ATLANTA, GA (March 13, 2006) -- As rates of obesity in America continue to soar, surgery has become an increasingly popular solution when diet and exercise regimens fail. Bariatric surgery is now an approved therapeutic intervention for class II-III obesity, and may correlate to improved risk for heart disease. In a study presented today at the American College of Cardiology's 55th Annual Scientific Session, a team of researchers from the Mayo Clinic in Minnesota evaluated the effect of bariatric surgery on longterm cardiovascular risk and estimated prevented outcomes. ACC.06 is the premier cardiovascular medical meeting, bringing together over 30,000 cardiologists to further breakthroughs in cardiovascular medicine.
The team completed a historical study between 1990 and 2003 of 197 patients with class II-III obesity who undertook Roux-en-Y gastric bypass surgery (sometimes referred to as "stomach stapling"), compared to 163 control patients enrolled in a weight reduction program. With an average follow-up time of 3.3 years, the team recorded changes in cardiovascular risk factors such as cholesterol levels, body mass index (BMI) and diabetes criteria.

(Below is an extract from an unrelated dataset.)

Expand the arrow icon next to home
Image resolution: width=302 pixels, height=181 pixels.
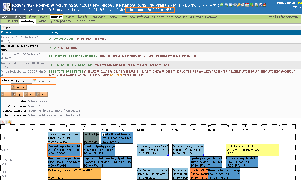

Though the team originally estimated a higher 10-year risk for cardiac events in the surgical group at the start of the study due to their associated conditions, researchers found at follow-up that the patients had a much lower risk than the control group for having a heart complication (18.3 vs. 30 percent). Using the study parameters and risk models based on previously published data, the team estimated that for every 100 patients, the surgery would prevent 16.2 cardiovascular events and 4.1 overall deaths, as compared to the control group. However, should the number of deaths during surgery approach 4 percent, the protective effect is limited, as may be in the case in centers with very low volumes of weight loss surgeries.